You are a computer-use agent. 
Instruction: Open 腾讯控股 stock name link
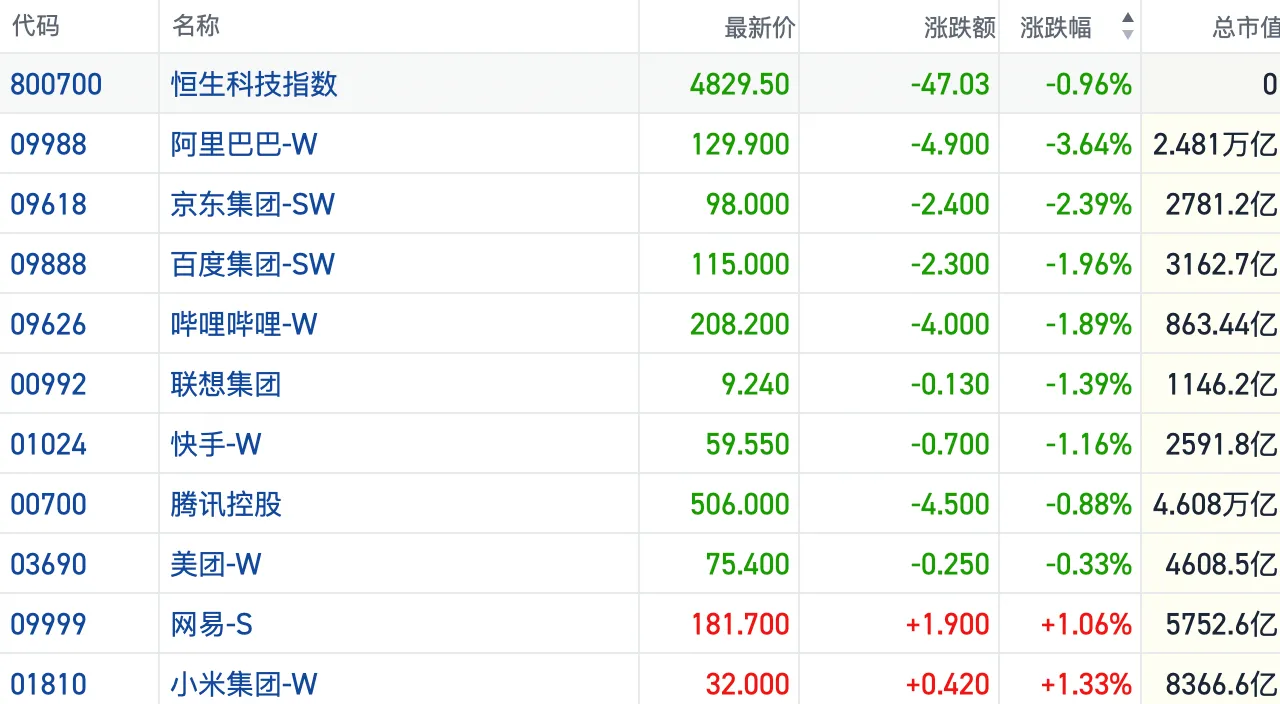(226, 504)
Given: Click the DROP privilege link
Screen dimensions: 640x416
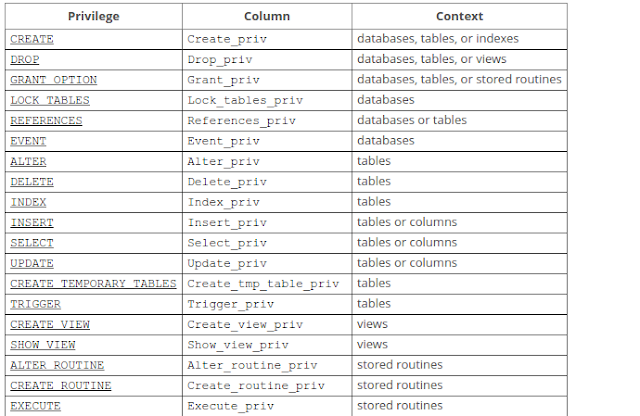Looking at the screenshot, I should tap(25, 60).
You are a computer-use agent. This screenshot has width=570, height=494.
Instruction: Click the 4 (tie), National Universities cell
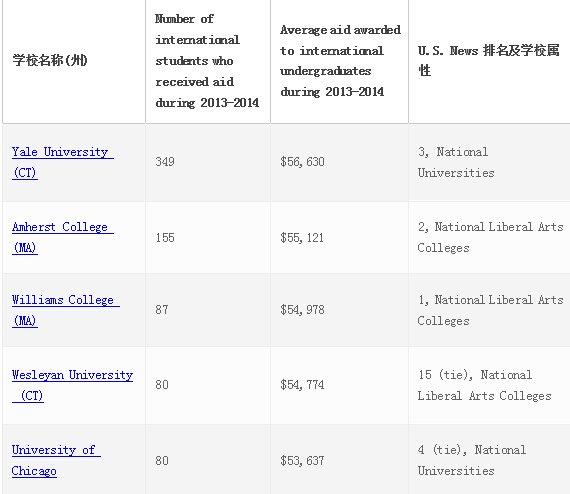click(x=489, y=460)
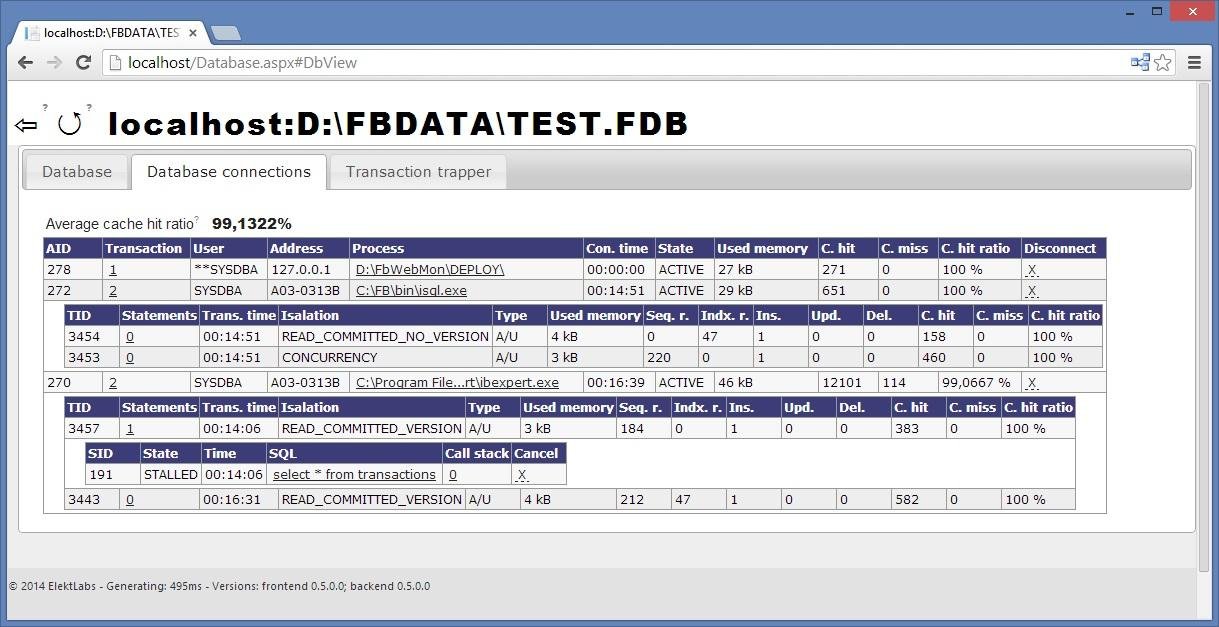Click the bookmark star in the address bar
Image resolution: width=1219 pixels, height=627 pixels.
tap(1162, 62)
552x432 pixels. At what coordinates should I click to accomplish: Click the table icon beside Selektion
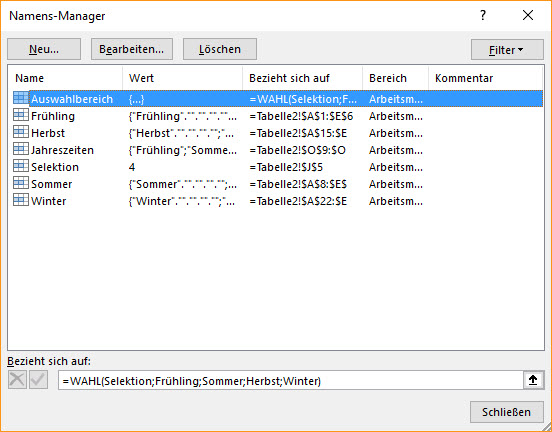tap(21, 165)

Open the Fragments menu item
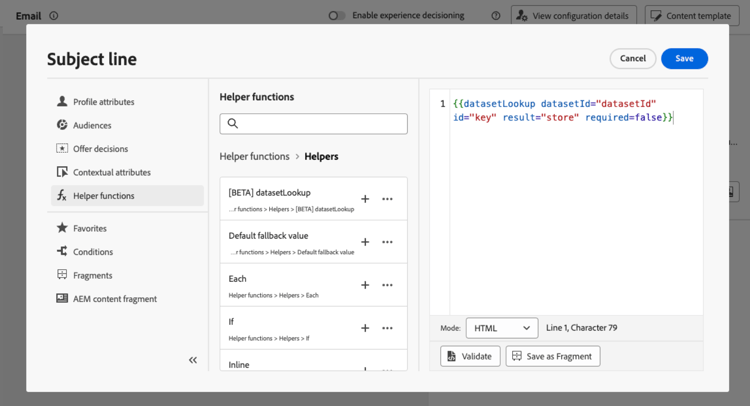(x=92, y=275)
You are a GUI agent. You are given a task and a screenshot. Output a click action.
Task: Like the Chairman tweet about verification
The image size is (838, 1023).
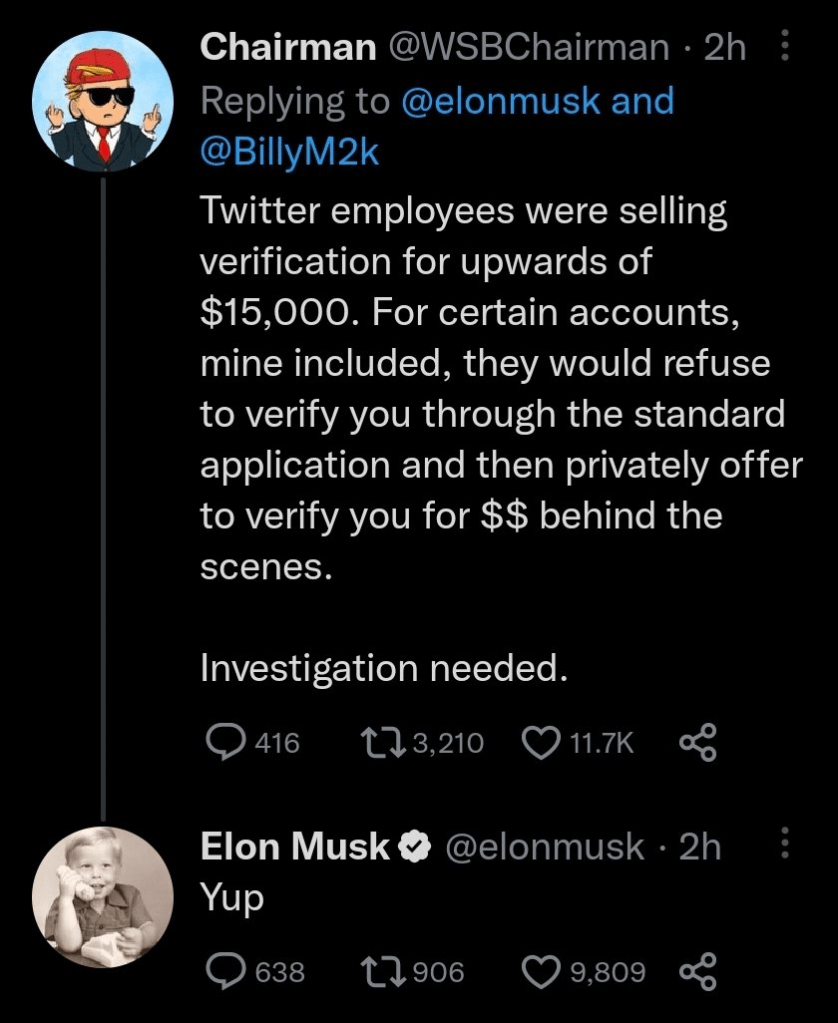point(542,742)
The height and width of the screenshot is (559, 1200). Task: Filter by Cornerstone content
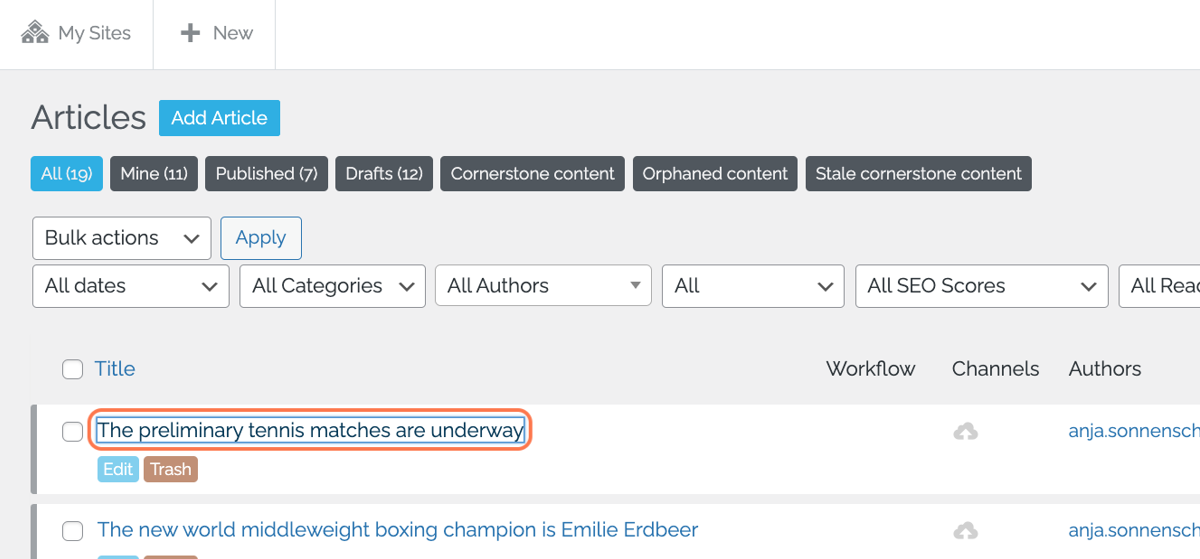[x=533, y=174]
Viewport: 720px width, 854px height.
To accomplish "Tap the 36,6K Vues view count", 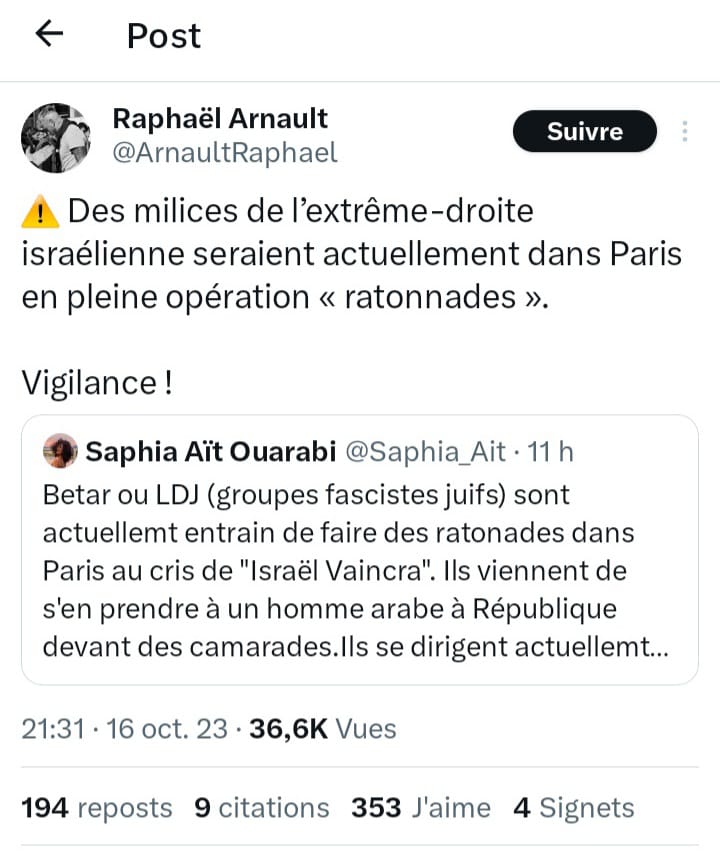I will coord(322,729).
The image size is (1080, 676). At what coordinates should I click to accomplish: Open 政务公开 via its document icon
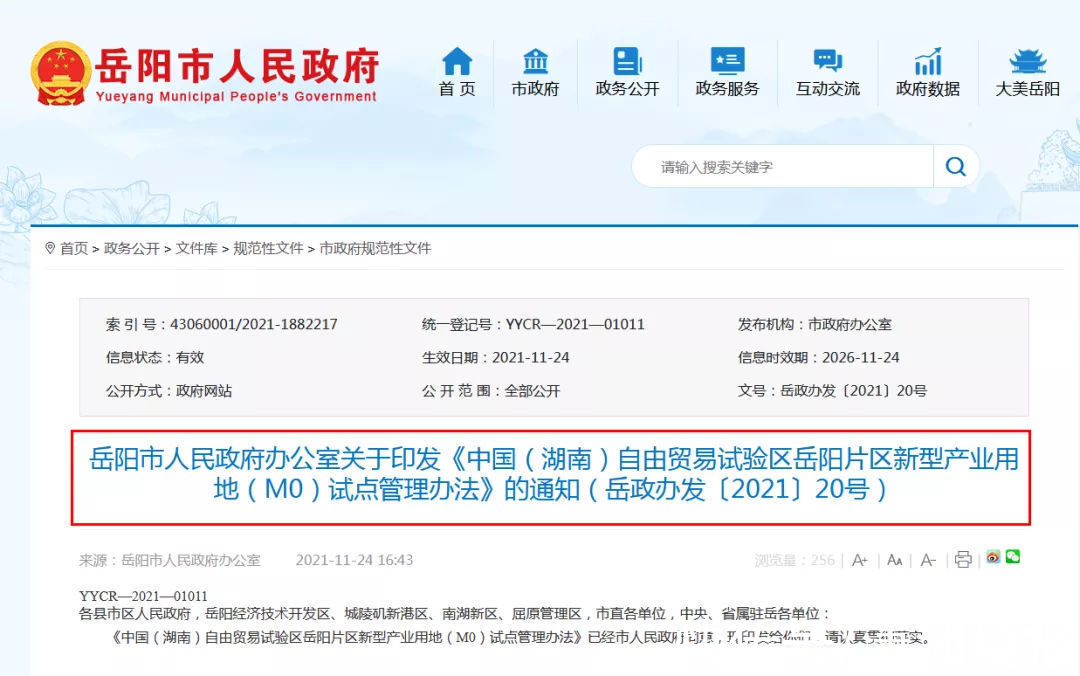click(626, 60)
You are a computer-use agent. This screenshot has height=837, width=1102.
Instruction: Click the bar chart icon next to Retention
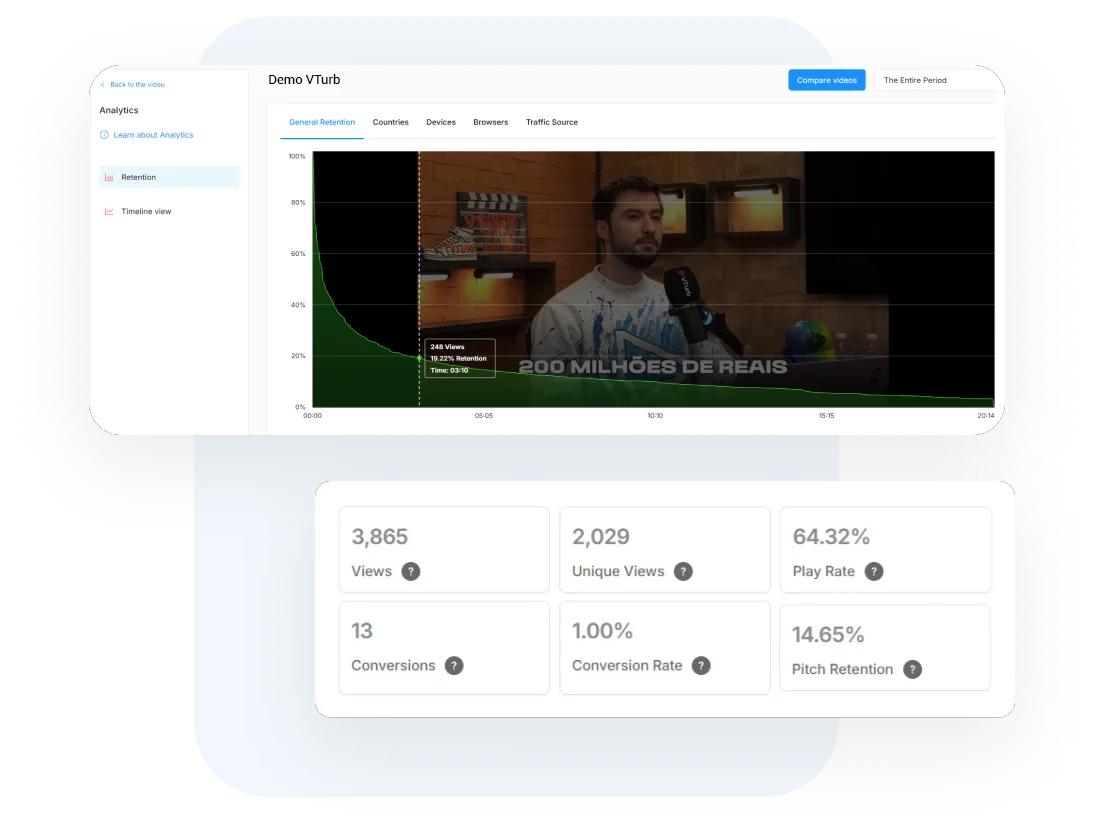[109, 178]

» Work instruction:
The response consists of the lines above that contain "agent".

» Task result:
You are a computer-use agent. 
You are a computer-use agent. This screenshot has width=570, height=494.
You are a GUI agent. You are given a task and a screenshot. Output a click action.
You are a computer-use agent. This screenshot has height=837, width=1102.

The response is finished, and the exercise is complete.